▸ Exercise aim: Your output should consist solely of the lines from the one holding "Task: Click the magnifier icon in filter box" to the end of the records below, inclusive, reproduced exactly and free of pictures.

---------- Data for this task ----------

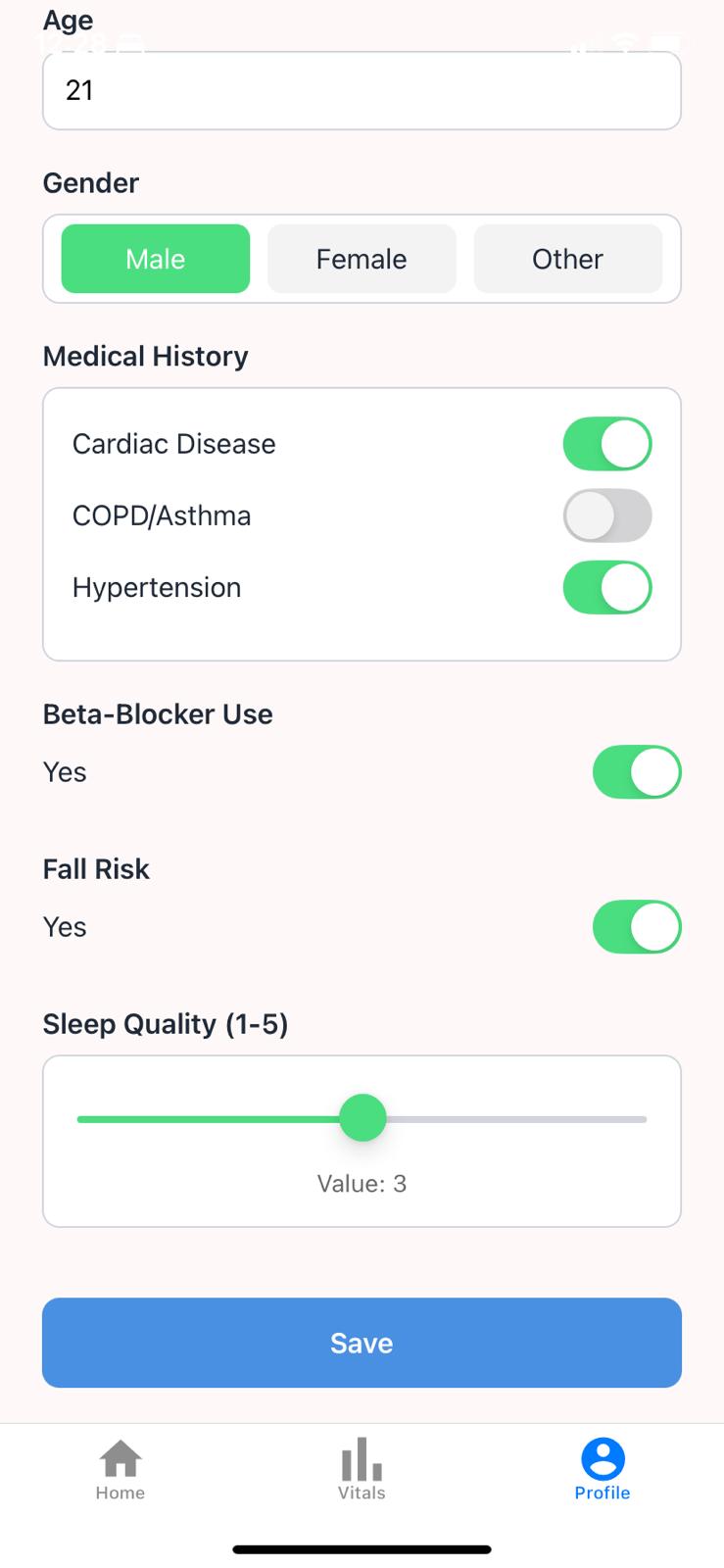Image resolution: width=724 pixels, height=1568 pixels.
Task: Click the Save button
Action: click(362, 1343)
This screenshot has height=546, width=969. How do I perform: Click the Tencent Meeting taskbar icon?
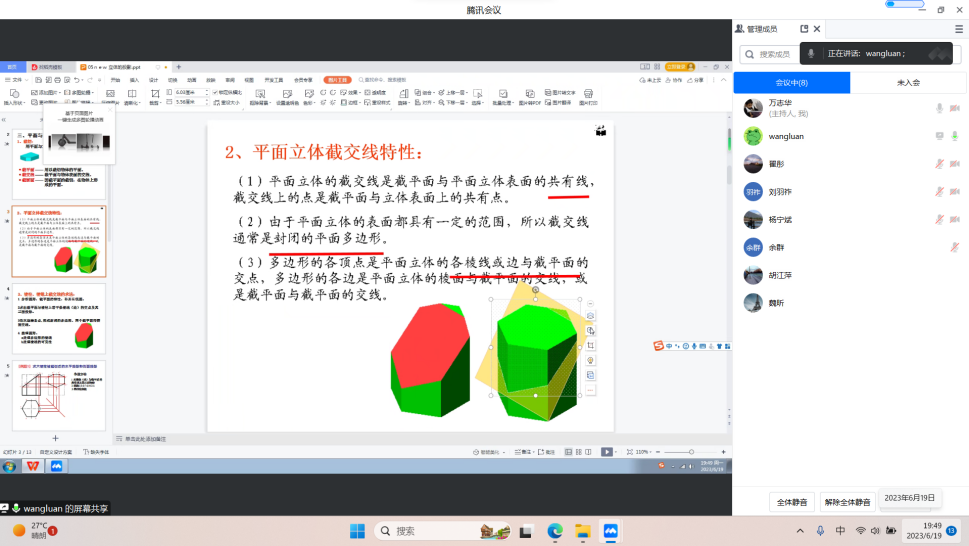[x=609, y=531]
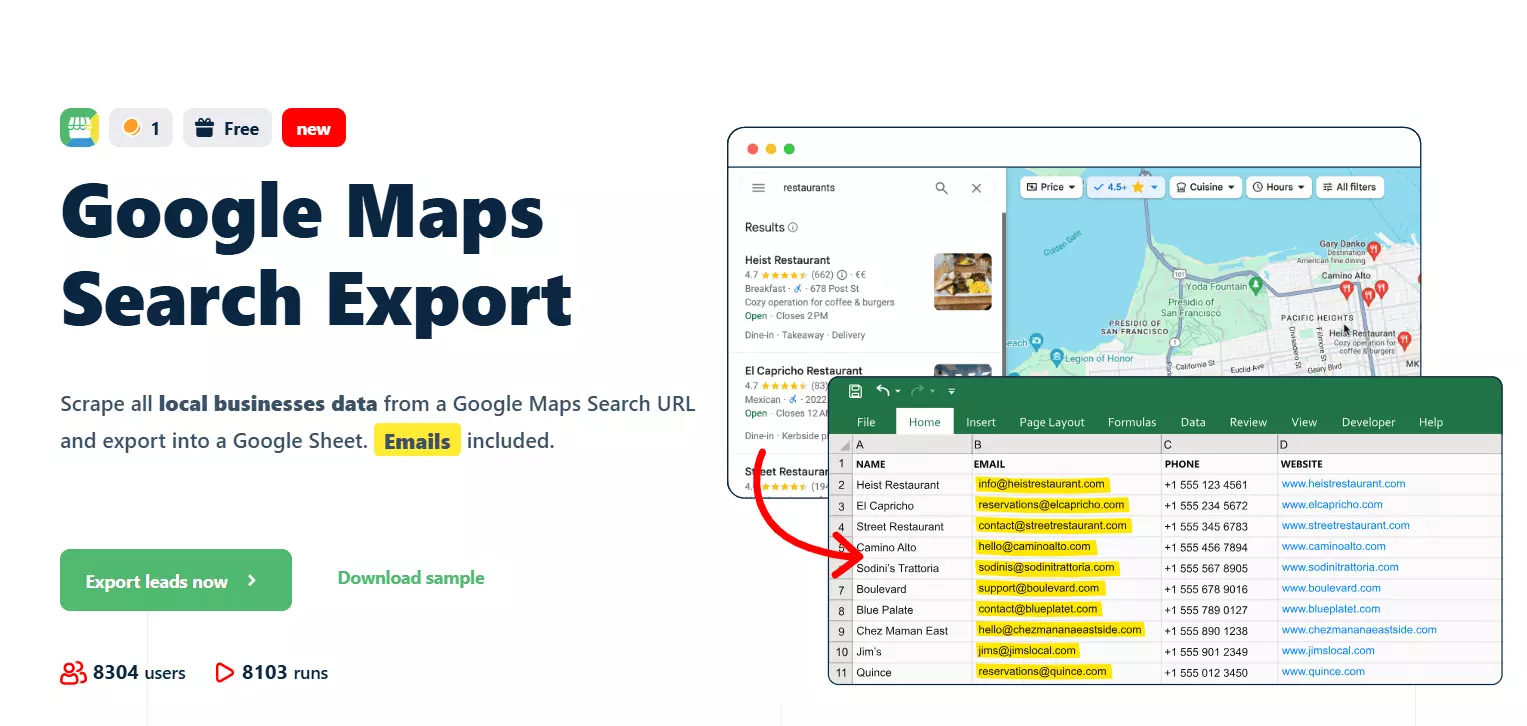
Task: Open the Price filter dropdown
Action: coord(1049,187)
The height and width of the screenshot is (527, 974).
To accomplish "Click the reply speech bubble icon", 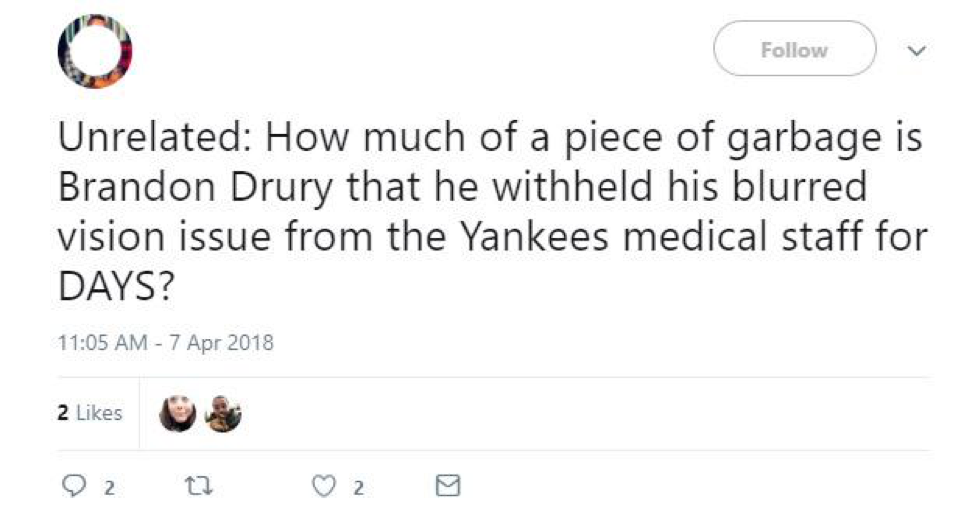I will [74, 487].
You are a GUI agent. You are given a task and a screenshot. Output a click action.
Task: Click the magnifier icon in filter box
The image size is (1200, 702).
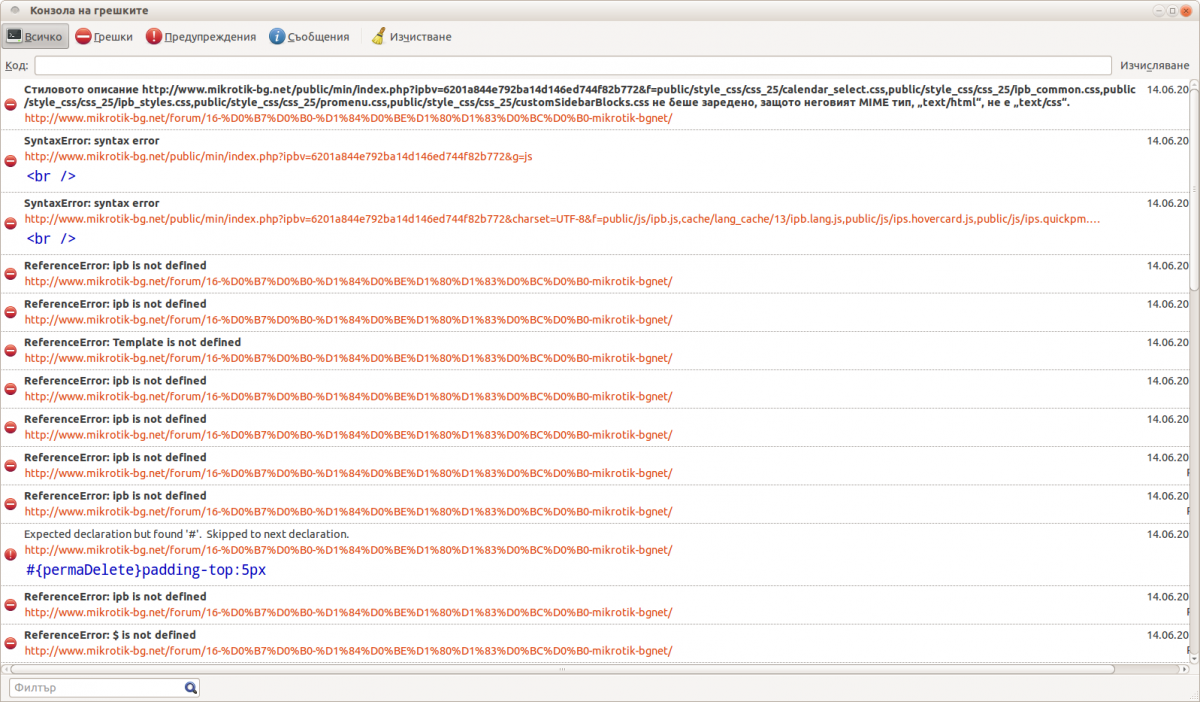190,688
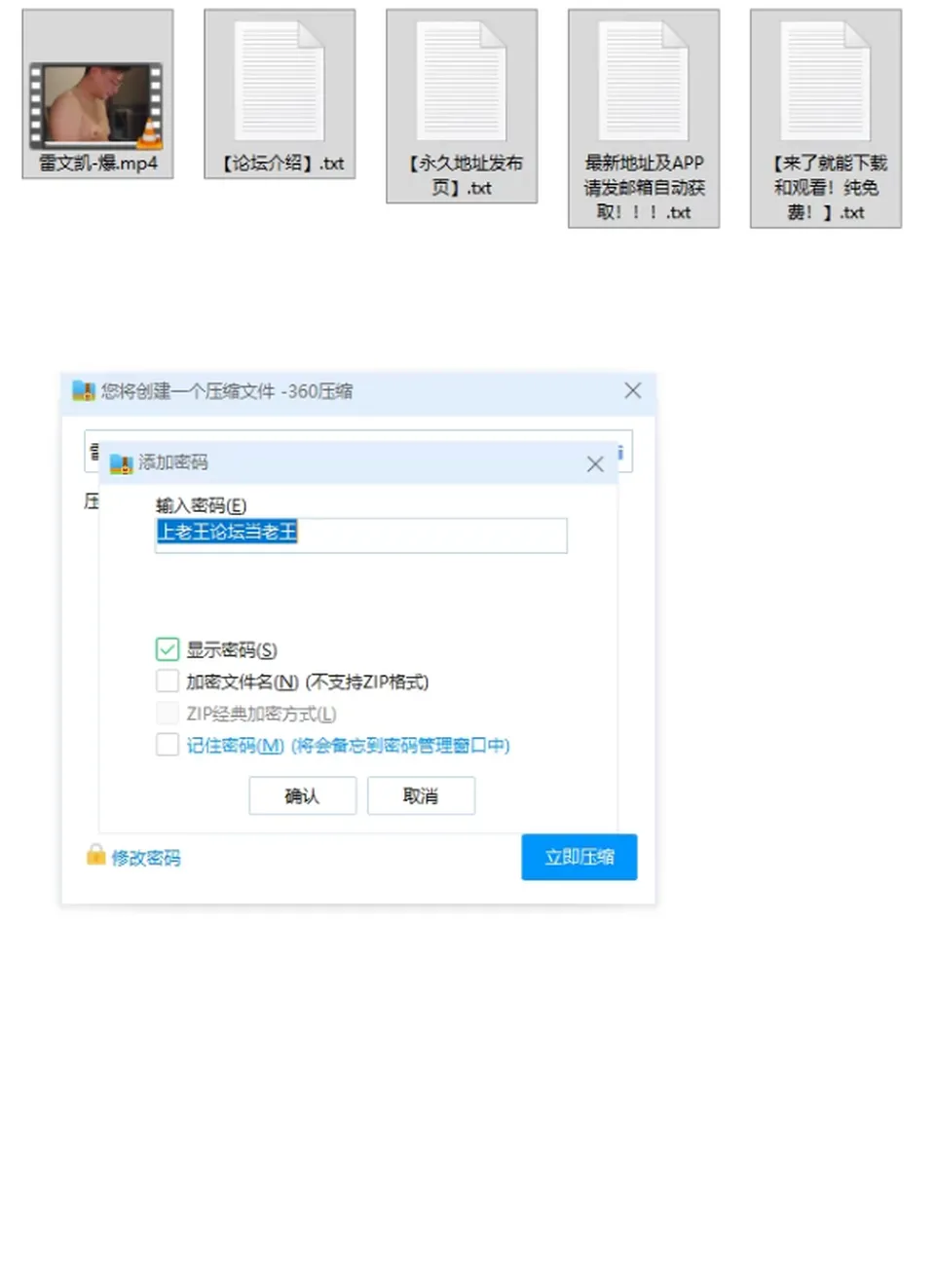Screen dimensions: 935x1288
Task: Close the 添加密码 dialog
Action: tap(595, 464)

----------

▸ Output of the task:
Task: Click the magnifier icon in filter box
The image size is (1200, 702).
190,688
Screen dimensions: 935x1288
Task: Close the 添加密码 dialog
Action: tap(595, 464)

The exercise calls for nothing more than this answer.